TASK INSTRUCTIONS:
Rewrite every entry below with each "height" changed to "vertical size" and everything else left as it is. Leave the pictures out of your version.

START INFORMATION SHOWN

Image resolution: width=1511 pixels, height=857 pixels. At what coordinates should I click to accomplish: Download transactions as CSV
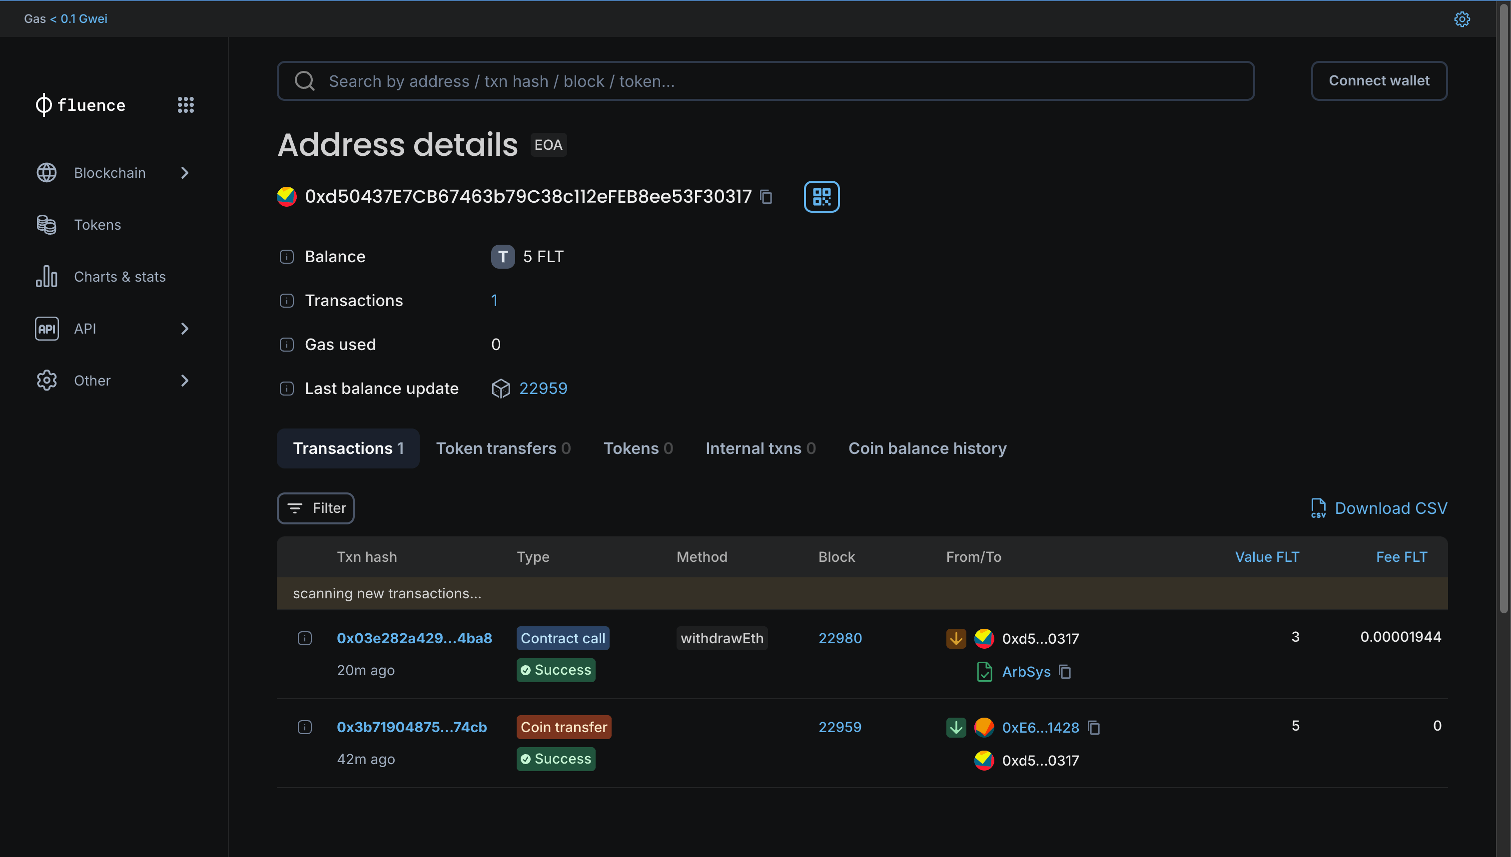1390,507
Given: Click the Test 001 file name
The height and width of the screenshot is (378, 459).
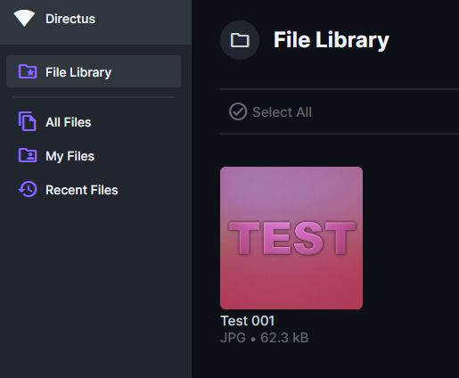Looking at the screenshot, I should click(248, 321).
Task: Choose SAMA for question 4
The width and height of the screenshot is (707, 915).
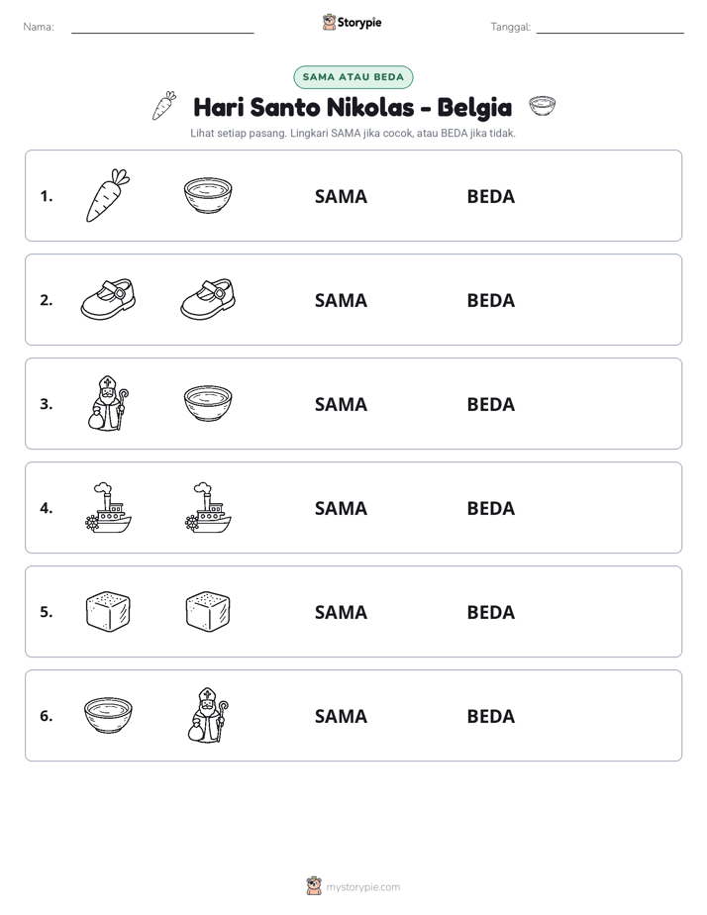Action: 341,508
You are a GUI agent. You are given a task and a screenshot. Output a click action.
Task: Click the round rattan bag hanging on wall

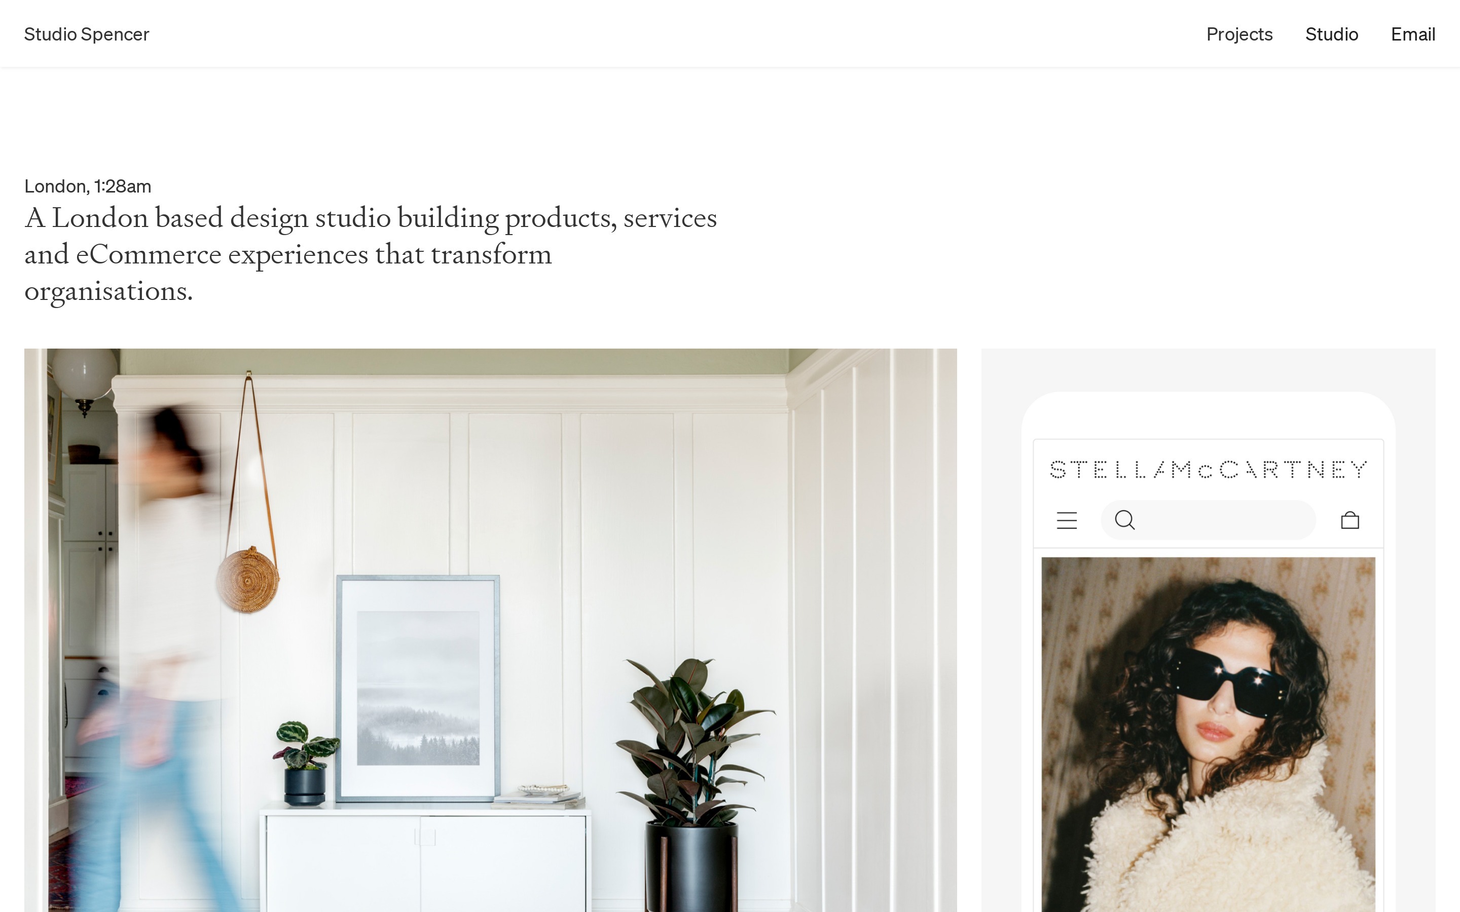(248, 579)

END INFORMATION SHOWN

RESULT OF THIS EXERCISE:
Image resolution: width=1511 pixels, vertical size=857 pixels. At what coordinates should I click to accomplish: Download transactions as CSV
1390,507
Given: Click the Test 001 file name
The vertical size and width of the screenshot is (378, 459).
Looking at the screenshot, I should click(248, 321).
Task: Choose SAMA for question 4
The width and vertical size of the screenshot is (707, 915).
Action: 341,508
You are a GUI agent. You are given a task and a screenshot. Output a click action.
Task: Click the round rattan bag hanging on wall

(248, 579)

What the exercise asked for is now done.